## Assigned task
Every line of the material below, from the top through the line with "You are a computer-use agent. Screen dimensions: 972x863", should be reproduced exactly.

+ + + +

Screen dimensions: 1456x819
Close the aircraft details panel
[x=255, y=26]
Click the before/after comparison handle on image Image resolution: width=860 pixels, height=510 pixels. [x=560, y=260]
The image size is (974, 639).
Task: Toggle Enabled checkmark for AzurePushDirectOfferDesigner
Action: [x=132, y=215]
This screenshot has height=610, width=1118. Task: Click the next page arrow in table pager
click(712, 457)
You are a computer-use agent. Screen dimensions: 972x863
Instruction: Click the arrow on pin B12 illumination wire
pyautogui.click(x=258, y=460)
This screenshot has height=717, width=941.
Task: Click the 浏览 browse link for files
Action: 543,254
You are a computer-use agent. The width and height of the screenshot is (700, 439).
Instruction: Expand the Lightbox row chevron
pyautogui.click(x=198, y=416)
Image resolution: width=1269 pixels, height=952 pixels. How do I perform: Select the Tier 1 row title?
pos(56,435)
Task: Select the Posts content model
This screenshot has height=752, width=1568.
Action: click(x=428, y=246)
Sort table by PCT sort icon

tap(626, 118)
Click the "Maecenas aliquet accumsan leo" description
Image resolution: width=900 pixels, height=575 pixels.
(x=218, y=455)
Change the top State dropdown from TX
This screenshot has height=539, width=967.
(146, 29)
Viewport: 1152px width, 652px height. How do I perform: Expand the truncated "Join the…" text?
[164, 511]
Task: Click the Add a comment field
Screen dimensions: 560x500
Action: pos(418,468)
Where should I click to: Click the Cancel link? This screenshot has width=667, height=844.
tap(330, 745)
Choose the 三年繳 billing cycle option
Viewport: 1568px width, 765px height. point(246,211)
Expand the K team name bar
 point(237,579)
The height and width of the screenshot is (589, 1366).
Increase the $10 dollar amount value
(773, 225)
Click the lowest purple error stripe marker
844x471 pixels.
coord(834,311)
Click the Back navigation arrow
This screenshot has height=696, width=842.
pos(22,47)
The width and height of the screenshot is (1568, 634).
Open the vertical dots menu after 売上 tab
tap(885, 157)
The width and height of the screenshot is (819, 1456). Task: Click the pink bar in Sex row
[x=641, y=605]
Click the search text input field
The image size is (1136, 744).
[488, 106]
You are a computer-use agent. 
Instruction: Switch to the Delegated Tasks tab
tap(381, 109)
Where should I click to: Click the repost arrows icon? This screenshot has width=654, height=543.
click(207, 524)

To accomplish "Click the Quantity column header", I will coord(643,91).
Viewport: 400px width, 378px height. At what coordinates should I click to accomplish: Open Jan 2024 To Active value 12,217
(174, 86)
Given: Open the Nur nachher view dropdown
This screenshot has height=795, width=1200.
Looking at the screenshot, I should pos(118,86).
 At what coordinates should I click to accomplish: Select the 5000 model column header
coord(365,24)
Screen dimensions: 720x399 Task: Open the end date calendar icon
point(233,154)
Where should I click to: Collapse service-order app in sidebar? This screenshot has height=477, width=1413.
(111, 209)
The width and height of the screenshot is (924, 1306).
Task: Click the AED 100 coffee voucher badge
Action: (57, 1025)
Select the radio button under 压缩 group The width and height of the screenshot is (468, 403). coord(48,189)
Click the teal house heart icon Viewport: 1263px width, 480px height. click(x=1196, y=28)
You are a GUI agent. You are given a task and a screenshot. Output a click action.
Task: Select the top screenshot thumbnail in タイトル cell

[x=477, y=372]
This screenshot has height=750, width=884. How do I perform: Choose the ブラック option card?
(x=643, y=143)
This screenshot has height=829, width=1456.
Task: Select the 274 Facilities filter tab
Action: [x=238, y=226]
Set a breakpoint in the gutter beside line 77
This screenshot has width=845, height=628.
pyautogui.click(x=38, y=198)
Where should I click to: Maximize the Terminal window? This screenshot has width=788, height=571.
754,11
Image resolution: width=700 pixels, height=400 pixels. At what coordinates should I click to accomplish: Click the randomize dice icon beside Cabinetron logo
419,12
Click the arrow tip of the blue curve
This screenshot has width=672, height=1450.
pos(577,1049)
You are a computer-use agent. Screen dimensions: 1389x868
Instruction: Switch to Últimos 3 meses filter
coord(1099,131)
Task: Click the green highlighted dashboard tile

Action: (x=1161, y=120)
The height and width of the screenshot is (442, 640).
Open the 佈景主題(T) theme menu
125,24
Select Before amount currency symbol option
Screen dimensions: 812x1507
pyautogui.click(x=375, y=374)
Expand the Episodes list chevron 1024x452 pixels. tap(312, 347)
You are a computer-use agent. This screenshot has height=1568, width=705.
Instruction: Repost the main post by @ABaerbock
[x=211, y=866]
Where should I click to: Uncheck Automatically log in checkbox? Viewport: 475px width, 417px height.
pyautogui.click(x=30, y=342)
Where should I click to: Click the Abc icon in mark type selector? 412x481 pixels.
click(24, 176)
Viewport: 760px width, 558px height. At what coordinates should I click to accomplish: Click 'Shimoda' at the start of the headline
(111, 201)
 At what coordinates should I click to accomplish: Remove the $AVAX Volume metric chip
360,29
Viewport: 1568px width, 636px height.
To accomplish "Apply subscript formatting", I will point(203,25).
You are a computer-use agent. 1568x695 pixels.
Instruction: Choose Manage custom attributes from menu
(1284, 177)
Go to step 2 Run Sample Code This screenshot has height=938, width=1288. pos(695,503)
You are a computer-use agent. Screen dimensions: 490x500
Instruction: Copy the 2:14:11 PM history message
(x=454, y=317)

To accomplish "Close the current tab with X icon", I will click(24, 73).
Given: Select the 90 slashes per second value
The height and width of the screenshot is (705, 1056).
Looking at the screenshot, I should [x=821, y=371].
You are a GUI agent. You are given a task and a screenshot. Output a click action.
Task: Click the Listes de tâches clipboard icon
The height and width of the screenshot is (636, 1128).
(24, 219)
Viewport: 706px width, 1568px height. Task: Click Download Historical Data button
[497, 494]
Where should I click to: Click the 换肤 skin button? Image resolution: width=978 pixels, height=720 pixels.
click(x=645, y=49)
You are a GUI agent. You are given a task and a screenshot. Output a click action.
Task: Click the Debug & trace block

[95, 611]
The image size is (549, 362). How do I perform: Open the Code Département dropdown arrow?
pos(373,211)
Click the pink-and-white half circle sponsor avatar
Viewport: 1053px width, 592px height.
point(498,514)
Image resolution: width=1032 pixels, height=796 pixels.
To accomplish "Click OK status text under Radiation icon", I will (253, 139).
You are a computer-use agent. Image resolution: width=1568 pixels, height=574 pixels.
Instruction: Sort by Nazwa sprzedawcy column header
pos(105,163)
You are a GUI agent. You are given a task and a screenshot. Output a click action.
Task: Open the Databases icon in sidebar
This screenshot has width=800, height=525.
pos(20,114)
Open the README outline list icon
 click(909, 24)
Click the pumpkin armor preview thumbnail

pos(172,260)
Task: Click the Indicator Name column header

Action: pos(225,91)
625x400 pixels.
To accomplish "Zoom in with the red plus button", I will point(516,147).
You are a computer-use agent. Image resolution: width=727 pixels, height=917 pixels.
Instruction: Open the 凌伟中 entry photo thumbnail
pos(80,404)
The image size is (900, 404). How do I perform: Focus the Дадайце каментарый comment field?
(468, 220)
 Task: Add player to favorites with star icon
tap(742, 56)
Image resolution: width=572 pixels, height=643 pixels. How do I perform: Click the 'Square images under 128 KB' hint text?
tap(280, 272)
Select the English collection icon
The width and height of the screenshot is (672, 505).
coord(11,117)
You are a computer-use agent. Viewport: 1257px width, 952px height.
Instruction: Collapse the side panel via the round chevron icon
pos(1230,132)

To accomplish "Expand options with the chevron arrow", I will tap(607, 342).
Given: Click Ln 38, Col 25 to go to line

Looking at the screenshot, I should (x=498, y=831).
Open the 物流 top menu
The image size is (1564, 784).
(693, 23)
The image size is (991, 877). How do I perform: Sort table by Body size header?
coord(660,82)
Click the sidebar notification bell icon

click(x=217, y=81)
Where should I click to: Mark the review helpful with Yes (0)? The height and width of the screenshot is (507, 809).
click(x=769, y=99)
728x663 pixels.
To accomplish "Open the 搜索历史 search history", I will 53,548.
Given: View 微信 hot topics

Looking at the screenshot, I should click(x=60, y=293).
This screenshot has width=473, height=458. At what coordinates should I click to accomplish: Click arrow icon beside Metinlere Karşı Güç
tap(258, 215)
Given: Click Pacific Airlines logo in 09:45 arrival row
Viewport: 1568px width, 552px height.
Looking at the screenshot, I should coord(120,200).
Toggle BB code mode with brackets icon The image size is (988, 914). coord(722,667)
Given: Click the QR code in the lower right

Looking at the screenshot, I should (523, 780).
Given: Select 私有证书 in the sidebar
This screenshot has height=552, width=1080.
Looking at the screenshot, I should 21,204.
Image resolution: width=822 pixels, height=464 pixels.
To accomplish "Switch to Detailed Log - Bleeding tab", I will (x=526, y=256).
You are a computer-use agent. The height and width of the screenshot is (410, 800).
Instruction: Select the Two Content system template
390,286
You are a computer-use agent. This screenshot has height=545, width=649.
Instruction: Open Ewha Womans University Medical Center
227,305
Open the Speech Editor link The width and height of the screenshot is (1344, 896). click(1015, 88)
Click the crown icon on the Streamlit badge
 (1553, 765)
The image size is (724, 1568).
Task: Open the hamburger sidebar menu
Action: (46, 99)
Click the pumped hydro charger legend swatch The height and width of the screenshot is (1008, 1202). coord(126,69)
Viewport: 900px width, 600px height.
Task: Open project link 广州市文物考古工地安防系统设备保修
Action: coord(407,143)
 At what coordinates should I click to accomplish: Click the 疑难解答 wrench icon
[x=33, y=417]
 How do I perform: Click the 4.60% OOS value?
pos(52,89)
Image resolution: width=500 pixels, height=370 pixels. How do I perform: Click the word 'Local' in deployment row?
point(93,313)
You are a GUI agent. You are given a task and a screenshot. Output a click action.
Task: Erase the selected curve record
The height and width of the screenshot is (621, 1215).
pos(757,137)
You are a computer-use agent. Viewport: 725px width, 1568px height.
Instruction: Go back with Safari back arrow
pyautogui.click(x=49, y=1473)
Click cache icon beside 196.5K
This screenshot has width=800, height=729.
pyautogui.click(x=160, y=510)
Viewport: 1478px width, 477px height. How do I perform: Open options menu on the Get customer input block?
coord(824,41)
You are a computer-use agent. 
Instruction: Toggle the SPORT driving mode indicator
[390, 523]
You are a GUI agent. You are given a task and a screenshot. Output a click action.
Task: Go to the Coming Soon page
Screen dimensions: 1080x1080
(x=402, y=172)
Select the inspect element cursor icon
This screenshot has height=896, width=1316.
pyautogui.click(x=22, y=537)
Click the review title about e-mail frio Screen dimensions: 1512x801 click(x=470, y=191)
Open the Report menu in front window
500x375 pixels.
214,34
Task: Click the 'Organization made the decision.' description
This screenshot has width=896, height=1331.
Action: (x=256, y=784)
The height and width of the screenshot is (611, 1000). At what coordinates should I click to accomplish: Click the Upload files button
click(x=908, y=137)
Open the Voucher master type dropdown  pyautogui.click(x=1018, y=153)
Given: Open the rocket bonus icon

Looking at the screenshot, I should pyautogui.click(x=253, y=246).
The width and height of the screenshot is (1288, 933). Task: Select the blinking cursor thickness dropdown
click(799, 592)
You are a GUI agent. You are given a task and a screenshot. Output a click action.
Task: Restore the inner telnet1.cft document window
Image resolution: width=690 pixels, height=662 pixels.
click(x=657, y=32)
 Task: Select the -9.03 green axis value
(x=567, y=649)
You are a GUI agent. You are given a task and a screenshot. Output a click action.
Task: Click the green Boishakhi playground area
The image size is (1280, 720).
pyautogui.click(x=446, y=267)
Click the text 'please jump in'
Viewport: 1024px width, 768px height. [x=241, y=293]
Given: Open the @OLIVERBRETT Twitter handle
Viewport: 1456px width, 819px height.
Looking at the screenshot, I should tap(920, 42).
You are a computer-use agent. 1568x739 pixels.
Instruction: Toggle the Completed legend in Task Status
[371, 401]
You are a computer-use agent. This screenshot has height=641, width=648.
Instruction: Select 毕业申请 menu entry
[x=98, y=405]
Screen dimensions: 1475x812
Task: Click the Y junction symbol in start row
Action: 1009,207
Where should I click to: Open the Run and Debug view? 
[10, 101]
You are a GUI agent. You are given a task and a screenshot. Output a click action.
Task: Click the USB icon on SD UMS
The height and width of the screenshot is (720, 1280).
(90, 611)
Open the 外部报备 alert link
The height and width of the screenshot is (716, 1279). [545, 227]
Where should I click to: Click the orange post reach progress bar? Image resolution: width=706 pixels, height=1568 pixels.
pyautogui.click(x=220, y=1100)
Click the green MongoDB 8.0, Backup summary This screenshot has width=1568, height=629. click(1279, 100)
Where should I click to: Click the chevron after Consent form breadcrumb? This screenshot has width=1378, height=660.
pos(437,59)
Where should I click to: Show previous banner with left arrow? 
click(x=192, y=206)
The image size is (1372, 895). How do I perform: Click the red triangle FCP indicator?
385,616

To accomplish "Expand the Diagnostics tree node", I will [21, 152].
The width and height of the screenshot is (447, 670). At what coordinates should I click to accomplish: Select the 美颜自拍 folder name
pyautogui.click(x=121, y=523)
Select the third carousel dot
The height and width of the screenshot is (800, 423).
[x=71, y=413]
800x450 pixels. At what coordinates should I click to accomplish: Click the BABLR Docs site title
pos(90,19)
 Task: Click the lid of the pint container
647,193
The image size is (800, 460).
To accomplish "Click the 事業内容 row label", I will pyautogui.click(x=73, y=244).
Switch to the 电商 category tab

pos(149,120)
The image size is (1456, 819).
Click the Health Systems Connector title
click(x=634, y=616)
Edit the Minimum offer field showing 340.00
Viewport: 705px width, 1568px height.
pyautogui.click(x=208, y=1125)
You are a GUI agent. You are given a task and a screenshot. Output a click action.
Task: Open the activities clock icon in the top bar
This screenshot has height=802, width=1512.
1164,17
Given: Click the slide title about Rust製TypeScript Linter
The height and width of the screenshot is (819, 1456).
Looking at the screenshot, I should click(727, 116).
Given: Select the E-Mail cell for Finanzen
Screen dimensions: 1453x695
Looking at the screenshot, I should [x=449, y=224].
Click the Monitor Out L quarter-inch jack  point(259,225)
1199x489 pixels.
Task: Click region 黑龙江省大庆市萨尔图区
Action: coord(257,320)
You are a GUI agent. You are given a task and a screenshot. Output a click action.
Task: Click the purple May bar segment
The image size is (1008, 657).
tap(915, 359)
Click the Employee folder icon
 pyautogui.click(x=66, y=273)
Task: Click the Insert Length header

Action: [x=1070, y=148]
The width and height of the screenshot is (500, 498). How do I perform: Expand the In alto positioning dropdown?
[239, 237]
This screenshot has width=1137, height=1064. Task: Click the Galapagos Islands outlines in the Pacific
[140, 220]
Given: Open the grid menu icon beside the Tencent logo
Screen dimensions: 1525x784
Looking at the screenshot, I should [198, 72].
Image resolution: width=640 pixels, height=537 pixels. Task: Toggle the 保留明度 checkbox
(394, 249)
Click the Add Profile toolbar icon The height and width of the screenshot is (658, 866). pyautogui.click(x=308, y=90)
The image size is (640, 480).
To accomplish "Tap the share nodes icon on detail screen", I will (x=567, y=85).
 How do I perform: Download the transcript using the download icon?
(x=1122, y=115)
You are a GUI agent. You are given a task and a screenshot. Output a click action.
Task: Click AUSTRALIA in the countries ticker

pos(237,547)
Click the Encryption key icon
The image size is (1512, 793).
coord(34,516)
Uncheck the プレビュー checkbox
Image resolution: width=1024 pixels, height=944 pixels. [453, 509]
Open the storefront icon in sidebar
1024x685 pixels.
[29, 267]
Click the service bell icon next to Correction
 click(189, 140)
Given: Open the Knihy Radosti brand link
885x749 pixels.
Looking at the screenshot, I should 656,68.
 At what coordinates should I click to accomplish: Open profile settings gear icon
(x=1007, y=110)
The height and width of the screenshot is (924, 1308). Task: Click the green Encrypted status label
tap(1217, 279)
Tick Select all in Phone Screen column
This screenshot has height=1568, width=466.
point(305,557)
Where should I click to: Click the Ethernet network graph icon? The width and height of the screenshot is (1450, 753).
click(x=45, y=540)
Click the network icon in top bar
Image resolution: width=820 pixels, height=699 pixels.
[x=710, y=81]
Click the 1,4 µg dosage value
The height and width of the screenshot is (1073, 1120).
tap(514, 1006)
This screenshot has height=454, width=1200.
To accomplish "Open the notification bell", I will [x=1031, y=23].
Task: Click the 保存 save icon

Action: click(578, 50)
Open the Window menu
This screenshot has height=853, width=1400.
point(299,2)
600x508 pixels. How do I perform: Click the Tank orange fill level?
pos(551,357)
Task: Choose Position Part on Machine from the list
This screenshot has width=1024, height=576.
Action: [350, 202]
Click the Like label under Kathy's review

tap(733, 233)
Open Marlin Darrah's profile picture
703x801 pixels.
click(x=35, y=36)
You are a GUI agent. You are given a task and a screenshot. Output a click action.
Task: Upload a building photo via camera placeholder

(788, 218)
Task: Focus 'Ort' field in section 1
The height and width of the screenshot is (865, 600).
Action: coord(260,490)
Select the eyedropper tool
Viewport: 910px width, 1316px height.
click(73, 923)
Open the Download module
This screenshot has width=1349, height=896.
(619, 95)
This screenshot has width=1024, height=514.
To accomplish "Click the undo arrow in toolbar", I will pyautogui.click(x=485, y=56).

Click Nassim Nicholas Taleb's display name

+ + + +

## Answer for the task
Screen dimensions: 1456x819
Close the aircraft details panel
[x=255, y=26]
Click the before/after comparison handle on image Image resolution: width=860 pixels, height=510 pixels. [x=560, y=260]
The image size is (974, 639).
Task: Toggle Enabled checkmark for AzurePushDirectOfferDesigner
Action: [x=132, y=215]
This screenshot has height=610, width=1118. Task: Click the next page arrow in table pager
click(712, 457)
You are a computer-use agent. Screen dimensions: 972x863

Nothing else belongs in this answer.